YOUR OBJECTIVE: Where does the string "computer" occur in the entries below? Copy every line where it does.

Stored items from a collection
>>>

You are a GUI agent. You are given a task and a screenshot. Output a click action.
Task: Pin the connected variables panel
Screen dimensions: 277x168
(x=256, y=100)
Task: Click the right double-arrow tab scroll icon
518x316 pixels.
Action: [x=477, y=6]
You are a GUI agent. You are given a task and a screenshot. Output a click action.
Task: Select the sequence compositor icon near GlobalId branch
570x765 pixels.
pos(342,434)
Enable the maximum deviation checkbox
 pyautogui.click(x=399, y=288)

<<<
>>>

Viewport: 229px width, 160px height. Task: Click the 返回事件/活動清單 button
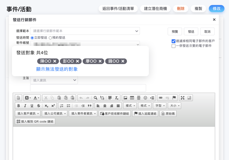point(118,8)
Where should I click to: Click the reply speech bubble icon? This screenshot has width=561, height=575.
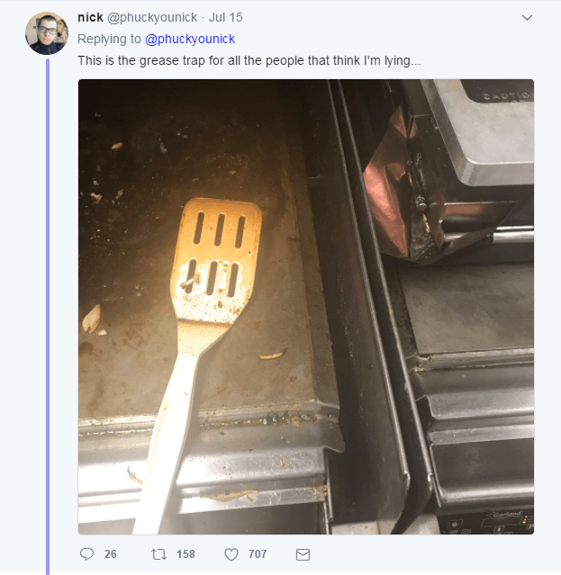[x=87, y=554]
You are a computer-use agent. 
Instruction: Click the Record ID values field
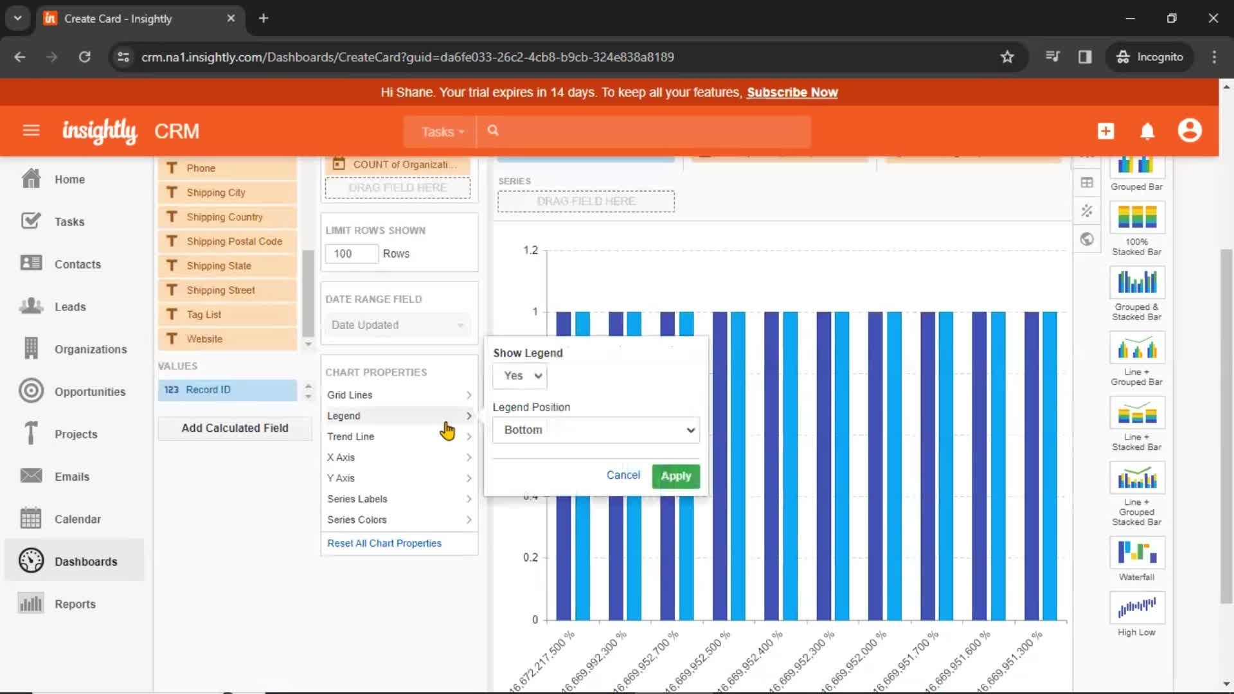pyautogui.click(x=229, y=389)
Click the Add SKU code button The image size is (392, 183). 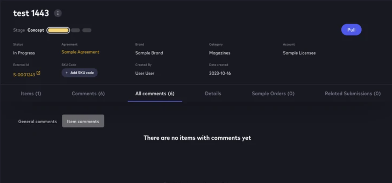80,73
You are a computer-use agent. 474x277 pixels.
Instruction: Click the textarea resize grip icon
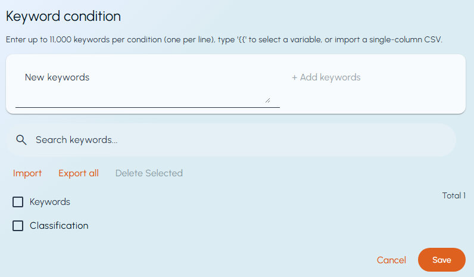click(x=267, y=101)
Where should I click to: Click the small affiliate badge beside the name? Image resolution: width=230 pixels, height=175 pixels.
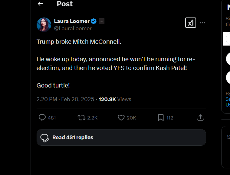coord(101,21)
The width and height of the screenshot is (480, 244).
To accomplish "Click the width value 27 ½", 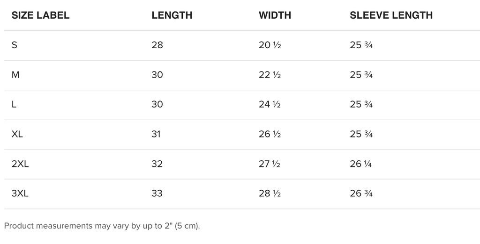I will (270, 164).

<<<

ANSWER AREA:
You are a computer-use agent. 
You are a computer-use agent. 474x277 pixels.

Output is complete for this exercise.